Una enorme nube de humo de mil brillantes colores -algo innecesario pero que siempre queda muy bonito en los cuentos- envolvió a Herceg y Kiralyn. Durante varios momentos nada pareció moverse en aquella laguna, el aire se quedó quieto, los animales se callaron y hasta las hojas dejaron de caer.
Al cabo de un rato el sonido fue sustituido por unas toses provenientes del interior de la nube. Lentamente el humo de colores se fue dispersando hasta dejar a la vista a la Kiralyn y Herceg.
Kiralyn miró a Herceg.
Herceg miró a Kiralyn.
Kiralyn dijo, sorprendida:
-¡Aún sigues siendo un sapo!
Y Herceg respondió aún más sorprendido:
-¡Tú ya no eres una princesa!
Efectivamente, Kyralin ya no era una princesa, bueno, sí que lo era pero, desde luego, no tenía aspecto de princesa porque el beso, en lugar de devolver a Herceg su verdadero aspecto, había transformado a Kyralin en un sapo... o sapa... o como se diga.
Kyralin no entendía nada. ¿Qué había ocurrido? ¿Por qué Herceg no había sido desencantado? ¿Por qué Kiralyn estaba ahora también encantada? ¿Qué habían hecho mal? ¿Por qué a Kiralyn le estaba apeteciendo tanto una ensalada de saltamontes? Herceg tampoco entendía nada pero él no hacía preguntas de ningún tipo.

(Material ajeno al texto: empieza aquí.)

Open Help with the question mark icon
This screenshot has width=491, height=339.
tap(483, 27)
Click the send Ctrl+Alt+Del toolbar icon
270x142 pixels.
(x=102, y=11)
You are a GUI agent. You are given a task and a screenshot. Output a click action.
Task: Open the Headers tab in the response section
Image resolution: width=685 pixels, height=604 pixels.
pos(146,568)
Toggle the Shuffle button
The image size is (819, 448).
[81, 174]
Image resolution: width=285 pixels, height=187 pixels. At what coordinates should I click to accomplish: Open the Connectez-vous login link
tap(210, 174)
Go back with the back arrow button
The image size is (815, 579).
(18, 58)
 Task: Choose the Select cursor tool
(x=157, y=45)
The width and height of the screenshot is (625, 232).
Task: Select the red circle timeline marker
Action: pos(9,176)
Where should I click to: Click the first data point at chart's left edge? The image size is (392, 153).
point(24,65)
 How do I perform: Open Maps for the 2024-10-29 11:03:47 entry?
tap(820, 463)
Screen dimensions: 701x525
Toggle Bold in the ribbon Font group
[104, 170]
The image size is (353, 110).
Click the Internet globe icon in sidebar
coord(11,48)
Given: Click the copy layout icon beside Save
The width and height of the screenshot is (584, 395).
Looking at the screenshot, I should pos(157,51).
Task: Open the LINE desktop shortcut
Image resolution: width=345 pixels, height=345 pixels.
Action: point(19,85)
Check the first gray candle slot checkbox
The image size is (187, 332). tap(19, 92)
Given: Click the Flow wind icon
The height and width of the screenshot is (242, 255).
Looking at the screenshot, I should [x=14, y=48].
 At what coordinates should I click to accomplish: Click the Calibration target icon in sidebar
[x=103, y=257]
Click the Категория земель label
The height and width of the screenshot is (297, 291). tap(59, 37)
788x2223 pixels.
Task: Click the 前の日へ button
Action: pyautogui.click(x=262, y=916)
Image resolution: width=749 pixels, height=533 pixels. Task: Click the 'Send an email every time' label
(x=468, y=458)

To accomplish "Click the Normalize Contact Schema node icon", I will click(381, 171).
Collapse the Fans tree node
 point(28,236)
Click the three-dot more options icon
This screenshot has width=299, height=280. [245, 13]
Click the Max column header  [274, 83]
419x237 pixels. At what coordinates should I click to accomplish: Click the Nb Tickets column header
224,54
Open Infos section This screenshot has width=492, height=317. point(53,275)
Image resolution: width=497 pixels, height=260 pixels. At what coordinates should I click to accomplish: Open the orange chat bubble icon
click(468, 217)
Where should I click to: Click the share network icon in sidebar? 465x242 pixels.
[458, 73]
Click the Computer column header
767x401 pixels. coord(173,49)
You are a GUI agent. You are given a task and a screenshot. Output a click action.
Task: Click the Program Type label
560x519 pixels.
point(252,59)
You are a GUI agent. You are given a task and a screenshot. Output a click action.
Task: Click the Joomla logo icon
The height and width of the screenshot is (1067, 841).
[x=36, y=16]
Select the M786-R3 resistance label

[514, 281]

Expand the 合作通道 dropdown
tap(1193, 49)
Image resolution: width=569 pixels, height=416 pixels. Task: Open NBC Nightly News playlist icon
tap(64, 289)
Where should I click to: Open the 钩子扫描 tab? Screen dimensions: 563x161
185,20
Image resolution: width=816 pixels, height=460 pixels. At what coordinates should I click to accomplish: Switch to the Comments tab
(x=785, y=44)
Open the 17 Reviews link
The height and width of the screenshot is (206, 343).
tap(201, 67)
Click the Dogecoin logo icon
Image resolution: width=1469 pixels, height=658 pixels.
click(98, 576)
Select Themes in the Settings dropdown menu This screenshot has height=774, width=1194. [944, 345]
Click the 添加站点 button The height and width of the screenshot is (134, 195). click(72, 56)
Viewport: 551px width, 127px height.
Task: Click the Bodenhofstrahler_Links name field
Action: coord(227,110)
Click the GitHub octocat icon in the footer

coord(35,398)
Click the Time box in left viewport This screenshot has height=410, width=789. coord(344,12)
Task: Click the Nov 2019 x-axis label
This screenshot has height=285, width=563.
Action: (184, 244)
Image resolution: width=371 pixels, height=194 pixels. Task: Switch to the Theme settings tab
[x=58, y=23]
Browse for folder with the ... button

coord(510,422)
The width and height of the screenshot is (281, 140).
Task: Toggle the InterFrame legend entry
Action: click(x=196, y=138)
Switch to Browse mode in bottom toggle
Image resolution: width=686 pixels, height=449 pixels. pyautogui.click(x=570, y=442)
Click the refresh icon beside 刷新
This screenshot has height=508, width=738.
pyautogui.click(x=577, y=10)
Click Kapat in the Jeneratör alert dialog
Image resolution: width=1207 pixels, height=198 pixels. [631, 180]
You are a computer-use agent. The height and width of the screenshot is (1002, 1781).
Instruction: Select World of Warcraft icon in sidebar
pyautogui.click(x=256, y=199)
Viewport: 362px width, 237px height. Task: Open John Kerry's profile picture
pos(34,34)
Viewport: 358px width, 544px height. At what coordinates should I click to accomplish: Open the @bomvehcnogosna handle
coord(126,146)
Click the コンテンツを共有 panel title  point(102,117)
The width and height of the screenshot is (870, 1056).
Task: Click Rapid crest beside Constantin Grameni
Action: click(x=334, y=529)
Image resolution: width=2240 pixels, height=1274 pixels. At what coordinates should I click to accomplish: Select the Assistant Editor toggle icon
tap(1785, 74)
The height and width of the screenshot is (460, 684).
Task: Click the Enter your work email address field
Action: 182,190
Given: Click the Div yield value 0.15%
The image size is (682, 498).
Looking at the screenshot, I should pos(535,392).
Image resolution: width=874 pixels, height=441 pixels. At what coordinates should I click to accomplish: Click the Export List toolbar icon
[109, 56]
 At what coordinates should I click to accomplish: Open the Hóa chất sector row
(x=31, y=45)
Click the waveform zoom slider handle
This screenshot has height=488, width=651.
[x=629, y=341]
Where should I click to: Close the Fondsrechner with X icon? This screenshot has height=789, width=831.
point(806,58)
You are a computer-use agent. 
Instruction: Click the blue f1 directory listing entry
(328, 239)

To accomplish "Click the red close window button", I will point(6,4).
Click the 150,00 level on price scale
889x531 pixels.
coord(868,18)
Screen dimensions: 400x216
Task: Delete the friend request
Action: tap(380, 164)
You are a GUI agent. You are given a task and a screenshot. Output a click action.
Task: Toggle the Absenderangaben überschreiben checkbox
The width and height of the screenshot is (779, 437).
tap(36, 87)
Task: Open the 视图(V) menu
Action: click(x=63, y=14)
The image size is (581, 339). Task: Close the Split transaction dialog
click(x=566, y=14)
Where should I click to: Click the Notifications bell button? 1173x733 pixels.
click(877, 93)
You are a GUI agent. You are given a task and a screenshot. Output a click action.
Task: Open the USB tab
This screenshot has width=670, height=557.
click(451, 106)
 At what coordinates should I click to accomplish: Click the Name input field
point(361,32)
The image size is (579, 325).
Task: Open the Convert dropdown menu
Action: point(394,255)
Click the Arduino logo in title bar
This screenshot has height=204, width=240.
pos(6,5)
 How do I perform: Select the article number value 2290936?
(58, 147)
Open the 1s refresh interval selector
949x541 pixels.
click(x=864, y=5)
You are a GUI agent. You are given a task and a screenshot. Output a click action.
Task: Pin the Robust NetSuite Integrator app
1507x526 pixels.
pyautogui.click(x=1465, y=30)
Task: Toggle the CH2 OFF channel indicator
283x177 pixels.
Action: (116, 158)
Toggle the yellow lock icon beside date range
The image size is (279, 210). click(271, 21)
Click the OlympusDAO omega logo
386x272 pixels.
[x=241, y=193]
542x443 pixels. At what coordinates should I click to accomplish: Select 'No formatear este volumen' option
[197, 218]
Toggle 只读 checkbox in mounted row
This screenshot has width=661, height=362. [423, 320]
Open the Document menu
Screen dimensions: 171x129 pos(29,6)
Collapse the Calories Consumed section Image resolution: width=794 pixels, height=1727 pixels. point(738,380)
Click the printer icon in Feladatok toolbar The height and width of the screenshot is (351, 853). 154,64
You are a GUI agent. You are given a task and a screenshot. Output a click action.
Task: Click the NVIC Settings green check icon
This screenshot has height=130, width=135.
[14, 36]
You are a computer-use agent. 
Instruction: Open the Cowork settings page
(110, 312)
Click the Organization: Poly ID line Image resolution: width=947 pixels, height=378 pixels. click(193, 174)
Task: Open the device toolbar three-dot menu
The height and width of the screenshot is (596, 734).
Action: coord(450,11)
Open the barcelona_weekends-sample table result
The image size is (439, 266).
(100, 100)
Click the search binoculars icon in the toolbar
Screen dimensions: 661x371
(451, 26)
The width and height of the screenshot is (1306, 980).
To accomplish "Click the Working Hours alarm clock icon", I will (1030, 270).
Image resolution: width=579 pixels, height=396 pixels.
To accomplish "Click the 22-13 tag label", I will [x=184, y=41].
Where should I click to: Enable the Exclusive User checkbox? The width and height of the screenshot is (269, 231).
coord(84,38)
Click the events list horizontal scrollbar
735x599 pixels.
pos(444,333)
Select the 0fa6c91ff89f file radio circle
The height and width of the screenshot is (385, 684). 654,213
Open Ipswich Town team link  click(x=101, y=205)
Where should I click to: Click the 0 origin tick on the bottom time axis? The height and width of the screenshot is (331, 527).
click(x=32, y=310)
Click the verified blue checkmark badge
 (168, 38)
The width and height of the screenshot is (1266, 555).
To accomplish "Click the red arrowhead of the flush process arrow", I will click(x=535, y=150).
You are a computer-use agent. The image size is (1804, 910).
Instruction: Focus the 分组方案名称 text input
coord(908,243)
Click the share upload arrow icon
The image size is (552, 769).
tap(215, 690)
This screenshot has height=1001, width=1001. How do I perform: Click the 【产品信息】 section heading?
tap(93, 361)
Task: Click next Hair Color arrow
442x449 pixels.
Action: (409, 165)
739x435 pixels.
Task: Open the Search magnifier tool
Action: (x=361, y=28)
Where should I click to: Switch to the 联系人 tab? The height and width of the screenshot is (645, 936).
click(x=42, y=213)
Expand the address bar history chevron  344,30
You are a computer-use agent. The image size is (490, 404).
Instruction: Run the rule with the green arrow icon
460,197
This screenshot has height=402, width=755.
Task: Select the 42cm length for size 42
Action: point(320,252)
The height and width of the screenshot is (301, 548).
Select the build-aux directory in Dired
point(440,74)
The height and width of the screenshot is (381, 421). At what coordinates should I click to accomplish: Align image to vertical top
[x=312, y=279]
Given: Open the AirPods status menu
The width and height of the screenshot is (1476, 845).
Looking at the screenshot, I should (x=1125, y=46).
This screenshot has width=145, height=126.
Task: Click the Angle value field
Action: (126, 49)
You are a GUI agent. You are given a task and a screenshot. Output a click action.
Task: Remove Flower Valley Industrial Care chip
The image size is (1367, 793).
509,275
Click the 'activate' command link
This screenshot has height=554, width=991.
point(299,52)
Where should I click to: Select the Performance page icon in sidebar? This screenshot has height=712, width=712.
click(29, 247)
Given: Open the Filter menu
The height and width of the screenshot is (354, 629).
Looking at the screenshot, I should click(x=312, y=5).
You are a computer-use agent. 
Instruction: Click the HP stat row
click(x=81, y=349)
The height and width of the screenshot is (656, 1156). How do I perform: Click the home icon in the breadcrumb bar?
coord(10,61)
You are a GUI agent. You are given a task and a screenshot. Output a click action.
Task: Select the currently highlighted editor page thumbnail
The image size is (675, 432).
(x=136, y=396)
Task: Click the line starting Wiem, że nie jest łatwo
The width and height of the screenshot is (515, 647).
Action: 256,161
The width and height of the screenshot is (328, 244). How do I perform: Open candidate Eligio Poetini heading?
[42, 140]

Y entonces, entre humo mágico y lucecitas -¿he dicho ya que todas estas cosas son innecesarias?- apareció la Hechicera amiga del príncipe Herceg pidiendo mil disculpas. Al parecer había cometido un grave error al programar el desencantamiento pero no se había dado cuenta de ello hasta el momento en que Herceg se dejó besar por Kyralin.
La Hechicera pidió mil y una disculpas (en realidad fueron exactamente tres mil quinientas cincuenta y cinco) y prometió comenzar inmediatamente a buscar la forma de arreglar el desaguisado. Luego siguió hablando y hablando sin parar pero Kiralyn y Herceg ya no le prestaban atención porque no habían desayunado y estaban mucho más interesados en un par hermosas moscas que andaban revoloteando por allí.
Kiralyn no tardó en adaptarse a la tranquila vida de la laguna y a cogerle tanto gusto como Herceg. Tan felices se encontraban ambos viviendo su tranquila vidas de sapos que, cuando tras dos o tres años de investigación, la Hechicera regresó con el hechizo adecuado para devolverles su forma humana, tanto el uno como la otra se negaron en redondo y prefirieron quedarse allí, en aquella pequeña laguna, rodeados de cañas, gordos insectos y ruidosos amigos que regresar a sus respectivos reinos.
Y allí se quedaron y allí siguen, felices y contentos, saltando de acá para allá, comiendo todo lo que se les antoja, y dedicados al estudio gracias a los libros que, cada semana, les lleva su amiga la Hechicera quien, de vez en vez, se transforma a sí misma en sapo para pasar unos días en compañía de los príncipes-que-ya-no-son-príncipes.